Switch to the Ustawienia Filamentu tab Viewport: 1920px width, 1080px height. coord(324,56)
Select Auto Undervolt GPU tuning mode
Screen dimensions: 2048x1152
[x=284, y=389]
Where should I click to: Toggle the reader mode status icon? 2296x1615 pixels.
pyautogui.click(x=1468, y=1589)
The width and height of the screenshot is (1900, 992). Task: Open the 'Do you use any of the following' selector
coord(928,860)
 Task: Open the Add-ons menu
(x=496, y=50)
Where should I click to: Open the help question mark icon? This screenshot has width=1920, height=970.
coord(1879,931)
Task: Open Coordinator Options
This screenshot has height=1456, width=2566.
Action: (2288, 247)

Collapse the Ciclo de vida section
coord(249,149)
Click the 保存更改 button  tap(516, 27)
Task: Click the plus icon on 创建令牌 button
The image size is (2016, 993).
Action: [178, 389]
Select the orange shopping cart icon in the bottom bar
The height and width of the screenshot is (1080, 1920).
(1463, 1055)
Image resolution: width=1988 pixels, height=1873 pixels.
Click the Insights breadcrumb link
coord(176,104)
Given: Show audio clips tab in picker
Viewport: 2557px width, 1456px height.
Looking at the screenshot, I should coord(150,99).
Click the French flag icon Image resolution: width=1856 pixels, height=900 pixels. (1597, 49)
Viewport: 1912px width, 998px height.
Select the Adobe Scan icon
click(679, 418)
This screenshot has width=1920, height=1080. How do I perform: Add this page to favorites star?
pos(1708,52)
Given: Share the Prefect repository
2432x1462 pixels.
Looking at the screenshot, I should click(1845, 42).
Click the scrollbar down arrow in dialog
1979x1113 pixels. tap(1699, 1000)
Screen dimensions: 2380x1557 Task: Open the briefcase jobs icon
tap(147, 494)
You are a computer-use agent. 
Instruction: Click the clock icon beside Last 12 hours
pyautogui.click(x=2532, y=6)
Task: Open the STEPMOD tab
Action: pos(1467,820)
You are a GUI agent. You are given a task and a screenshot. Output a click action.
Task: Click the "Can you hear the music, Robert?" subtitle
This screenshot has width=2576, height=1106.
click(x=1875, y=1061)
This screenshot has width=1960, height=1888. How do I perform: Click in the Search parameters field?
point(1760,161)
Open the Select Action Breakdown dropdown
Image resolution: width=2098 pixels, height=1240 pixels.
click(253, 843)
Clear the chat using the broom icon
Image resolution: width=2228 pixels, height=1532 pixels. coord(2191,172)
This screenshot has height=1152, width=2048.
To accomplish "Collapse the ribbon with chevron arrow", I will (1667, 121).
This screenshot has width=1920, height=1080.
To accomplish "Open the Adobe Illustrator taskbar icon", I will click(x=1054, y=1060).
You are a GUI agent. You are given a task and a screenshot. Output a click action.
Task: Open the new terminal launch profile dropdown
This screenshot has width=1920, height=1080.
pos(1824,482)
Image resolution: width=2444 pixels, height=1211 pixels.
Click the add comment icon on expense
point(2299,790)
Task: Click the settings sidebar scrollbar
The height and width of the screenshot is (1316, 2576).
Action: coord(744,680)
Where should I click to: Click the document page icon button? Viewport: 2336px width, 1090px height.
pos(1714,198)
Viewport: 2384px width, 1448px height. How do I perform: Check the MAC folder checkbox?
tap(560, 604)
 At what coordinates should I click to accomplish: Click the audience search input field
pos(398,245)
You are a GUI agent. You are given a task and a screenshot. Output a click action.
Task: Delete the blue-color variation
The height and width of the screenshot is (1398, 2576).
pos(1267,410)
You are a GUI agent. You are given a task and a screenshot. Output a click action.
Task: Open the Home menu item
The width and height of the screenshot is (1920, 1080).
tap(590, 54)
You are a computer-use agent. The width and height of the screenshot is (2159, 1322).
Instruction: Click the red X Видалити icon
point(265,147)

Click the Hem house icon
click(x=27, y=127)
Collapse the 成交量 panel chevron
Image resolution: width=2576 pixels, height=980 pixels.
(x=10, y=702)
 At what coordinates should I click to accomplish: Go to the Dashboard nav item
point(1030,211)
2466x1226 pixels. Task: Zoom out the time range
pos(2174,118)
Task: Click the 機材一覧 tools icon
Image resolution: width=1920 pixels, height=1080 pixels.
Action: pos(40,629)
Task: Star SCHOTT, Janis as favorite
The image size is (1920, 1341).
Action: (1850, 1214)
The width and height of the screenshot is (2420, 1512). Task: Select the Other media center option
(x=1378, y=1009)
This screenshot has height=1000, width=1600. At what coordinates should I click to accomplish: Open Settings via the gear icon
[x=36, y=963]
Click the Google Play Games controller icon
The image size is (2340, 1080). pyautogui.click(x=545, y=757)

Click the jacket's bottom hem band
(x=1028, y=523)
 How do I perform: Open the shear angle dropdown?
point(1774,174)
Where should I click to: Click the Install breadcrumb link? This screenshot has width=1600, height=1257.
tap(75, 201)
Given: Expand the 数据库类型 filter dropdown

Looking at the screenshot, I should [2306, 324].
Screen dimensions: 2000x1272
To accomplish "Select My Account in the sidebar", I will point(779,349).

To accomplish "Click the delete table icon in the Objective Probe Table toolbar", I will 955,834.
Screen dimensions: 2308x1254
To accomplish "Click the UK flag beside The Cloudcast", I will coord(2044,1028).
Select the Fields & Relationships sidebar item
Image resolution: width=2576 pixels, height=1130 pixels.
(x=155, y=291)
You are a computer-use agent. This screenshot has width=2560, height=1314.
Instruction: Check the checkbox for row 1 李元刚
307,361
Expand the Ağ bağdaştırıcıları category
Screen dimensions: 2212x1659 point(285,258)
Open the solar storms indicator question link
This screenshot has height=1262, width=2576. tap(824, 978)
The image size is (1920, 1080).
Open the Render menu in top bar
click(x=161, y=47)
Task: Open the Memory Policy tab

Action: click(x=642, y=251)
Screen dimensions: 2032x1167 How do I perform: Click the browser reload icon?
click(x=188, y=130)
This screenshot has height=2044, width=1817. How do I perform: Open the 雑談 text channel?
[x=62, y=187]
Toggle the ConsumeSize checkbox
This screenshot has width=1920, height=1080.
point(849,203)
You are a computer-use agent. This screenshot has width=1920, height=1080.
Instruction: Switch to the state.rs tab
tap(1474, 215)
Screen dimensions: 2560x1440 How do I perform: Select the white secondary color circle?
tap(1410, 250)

TO DO
What is wanted is a copy of every line in the listing that includes the word "flag".

TASK SOLUTION
Click the French flag icon Image resolution: width=1856 pixels, height=900 pixels. (1597, 49)
To accomplish "Click the UK flag beside The Cloudcast", I will coord(2044,1028).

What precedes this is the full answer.